Things went very well last night. I got to the Dojo and was explained the concept of Tai Chi. He explained how While Tai Chi can be applied to fighting the main purpose is about getting to know yourself and your body. Now the Dojo was a converted garage. It was actually a pretty hard core place with old beat up heavy bags. A log hanging I guess for Iron Palm. And a Iron Palm Rock on top of some cinder blocks. There was a mannequin with Chi lines(I think) drawn on it. 
  I then proceeded to follow on with the class as they did a form(not sure which one I forgot the name) . As we did it he would go around the room and correct people for having a hand or foot a half an inch out of place. Then he commented how I must have a lot of pain in my neck.Now I have a sore neck every day almost but I did not say anything about it to him. He then showed me how to position my head so my neck would not get sore.
 Overall it was a great experience. This morning I feel better than I have in a while.


----------



## Jade Tigress (Aug 15, 2006)

Glad you enjoyed your class. Xue Sheng has posted a wealth of fantastic information on Tai Chi in these forums. If you would like to learn more you can do a search or browse the posts. Keep us posted on your progress.


----------



## Xue Sheng (Aug 15, 2006)

Ram said:
			
		

> Things went very well last night. I got to the Dojo and was explained the concept of Tai Chi. He explained how While Tai Chi can be applied to fighting the main purpose is about getting to know yourself and your body. Now the Dojo was a converted garage. It was actually a pretty hard core place with old beat up heavy bags. A log hanging I guess for Iron Palm. And a Iron Palm Rock on top of some cinder blocks. There was a mannequin with Chi lines(I think) drawn on it.
> I then proceeded to follow on with the class as they did a form(not sure which one I forgot the name) . As we did it he would go around the room and correct people for having a hand or foot a half an inch out of place.
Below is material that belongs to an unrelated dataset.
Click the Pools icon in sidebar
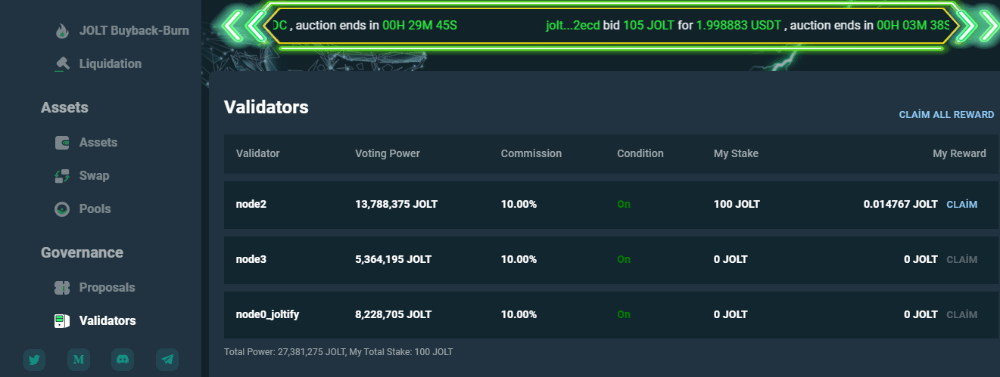Image resolution: width=1000 pixels, height=377 pixels. pyautogui.click(x=62, y=209)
Then he commented how I must have a lot of pain in my neck.Now I have a sore neck every day almost but I did not say anything about it to him. He then showed me how to position my head so my neck would not get sore.
> Overall it was a great experience. This morning I feel better than I have in a while.


 
Sounds good, I particularly like this part "he would go around the room and correct people for having a hand or foot a half an inch out of place"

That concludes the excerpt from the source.